Not that I've thought about that. No, if I've thought about wrapping my hands around anything, it's been that neck of his, giving it a good hard squeeze-
"What happened to you?" he says.
I blink, yanked out of my thoughts by the sharp tone in his question. Feeling defiant, I lift my chin and dare him to look away first.
He doesn't.
My breathing turns unsteady as I realize how close our faces have become. Christopher stares down at me. His breathing sounds a little unsteady, too. "Lots happened while I was gone," I finally manage between clenched teeth. "Sort of unavoidable when you step outside your tiny world. Explore new places. Encounter obstacles."

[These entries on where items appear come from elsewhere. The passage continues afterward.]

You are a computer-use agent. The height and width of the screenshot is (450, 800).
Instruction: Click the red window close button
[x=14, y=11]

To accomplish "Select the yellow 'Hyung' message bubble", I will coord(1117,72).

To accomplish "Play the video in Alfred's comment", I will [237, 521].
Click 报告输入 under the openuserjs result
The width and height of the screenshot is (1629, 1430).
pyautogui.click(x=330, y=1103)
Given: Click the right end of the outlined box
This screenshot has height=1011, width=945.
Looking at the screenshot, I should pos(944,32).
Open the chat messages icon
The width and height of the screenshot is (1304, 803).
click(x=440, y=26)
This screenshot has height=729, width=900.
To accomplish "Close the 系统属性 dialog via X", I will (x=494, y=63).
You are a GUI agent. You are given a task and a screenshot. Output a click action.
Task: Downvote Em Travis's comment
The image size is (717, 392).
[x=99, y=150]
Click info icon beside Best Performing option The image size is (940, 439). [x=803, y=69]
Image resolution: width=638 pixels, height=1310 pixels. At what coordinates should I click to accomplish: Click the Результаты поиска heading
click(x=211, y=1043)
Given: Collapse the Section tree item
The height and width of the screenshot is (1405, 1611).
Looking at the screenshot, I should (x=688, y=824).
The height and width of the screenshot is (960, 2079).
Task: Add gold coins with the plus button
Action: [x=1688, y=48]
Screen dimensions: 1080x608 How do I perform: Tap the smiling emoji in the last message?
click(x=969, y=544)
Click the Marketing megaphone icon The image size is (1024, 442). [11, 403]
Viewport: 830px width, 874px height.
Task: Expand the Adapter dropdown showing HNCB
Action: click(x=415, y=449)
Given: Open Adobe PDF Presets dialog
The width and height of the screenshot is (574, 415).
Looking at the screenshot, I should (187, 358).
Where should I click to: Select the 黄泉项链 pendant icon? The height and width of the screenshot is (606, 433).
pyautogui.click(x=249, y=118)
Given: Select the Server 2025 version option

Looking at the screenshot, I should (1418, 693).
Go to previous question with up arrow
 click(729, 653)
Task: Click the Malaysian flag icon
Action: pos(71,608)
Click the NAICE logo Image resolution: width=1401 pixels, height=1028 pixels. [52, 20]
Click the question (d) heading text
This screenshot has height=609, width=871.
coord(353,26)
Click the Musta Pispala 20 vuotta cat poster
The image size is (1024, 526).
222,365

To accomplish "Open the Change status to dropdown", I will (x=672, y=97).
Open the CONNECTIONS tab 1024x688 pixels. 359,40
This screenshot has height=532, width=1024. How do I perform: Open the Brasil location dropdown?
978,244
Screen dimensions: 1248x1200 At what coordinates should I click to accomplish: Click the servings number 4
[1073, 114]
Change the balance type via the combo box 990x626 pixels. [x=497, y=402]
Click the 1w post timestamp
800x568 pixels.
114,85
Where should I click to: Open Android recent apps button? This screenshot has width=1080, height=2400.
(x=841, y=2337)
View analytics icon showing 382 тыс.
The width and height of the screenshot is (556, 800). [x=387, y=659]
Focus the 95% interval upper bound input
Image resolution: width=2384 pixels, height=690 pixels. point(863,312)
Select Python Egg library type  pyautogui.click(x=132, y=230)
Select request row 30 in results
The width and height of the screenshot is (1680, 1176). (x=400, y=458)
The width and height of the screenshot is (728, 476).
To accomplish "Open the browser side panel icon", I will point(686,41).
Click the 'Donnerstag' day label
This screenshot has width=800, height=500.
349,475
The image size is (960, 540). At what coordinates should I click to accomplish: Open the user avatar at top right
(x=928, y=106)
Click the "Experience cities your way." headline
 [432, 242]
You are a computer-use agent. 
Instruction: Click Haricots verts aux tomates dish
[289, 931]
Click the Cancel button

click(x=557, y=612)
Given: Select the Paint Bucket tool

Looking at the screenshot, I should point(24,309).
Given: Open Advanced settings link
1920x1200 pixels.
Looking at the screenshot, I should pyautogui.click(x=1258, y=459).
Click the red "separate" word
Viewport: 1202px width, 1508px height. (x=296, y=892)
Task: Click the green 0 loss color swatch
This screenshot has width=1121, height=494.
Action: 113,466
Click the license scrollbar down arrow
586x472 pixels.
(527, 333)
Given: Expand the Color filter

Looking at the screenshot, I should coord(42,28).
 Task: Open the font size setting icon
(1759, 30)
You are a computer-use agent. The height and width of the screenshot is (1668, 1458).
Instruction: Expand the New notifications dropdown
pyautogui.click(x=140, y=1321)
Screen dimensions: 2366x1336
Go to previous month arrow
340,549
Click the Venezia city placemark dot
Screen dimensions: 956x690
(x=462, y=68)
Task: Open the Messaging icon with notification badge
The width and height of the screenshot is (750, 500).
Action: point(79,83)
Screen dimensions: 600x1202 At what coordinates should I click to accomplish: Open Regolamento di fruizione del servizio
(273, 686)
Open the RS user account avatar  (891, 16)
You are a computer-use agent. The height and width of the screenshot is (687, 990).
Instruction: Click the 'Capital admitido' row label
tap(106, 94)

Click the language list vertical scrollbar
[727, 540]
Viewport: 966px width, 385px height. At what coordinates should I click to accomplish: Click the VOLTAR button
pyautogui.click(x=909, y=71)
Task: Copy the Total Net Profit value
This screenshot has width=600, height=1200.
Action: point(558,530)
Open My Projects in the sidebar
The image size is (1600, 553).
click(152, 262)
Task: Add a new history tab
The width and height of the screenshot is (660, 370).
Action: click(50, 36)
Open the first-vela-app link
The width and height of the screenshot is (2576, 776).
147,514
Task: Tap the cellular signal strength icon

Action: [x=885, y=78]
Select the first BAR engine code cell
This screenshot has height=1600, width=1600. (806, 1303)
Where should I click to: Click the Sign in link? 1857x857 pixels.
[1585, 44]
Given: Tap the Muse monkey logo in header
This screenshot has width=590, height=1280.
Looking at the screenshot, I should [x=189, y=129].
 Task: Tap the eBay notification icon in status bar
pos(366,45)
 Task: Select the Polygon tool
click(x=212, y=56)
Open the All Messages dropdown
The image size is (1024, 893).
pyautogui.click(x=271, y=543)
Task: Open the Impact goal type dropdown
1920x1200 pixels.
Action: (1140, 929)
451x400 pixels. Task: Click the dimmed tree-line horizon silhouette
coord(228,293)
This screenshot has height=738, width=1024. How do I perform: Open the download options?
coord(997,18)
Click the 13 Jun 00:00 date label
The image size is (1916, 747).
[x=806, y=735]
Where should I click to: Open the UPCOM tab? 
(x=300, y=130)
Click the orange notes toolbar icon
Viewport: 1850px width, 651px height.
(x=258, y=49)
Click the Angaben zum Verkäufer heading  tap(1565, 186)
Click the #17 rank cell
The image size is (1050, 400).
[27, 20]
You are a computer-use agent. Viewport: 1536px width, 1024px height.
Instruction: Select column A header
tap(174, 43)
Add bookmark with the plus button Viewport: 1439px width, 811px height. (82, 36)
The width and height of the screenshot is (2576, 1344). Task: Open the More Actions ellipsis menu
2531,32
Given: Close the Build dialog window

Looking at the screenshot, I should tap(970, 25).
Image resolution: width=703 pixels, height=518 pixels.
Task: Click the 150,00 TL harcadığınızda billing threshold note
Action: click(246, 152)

Such as a bit of rocky Scottish landscape that led to a now-mostly-healed broken shoulder two months ago.
Not that I admit that to him.
Still, his jaw twitches. My dig's landed where I wanted.
For all his sophistication and success, a corporate capitalist's wet dream, Christopher has never left the city. Without stepping so much as a toe outside his kingdom, he's simply crooked his finger and success has come to him. His world is contained and controlled, and he knows I judge him for it. Just as he judges me for how carefree-and in his eyes, reckless-I am, for how quickly I walked away from my hometown and family the moment I graduated.
After losing his parents as a teen, he doesn't have a family of his own, besides his grandmother, who acted as guardian until he was eighteen and has since passed. My family is his, and he's protective of them, which is fine, but he doesn't see my perspective. He doesn't understand that I feel like an outsider in my own family, that I know I'm loved, but I don't often feel loved the way I need to. He doesn't get how much easier it is for me to feel close to those I love from a distance.
Finally he glances down, once again frowning at the arm I hold against my side. My shoulder's healed-despite what I told my family-but it's still tender enough that ramming into the brick wall of Christopher's chest has it throbbing.
A notch forms in his brow as he examines how I'm clutching it.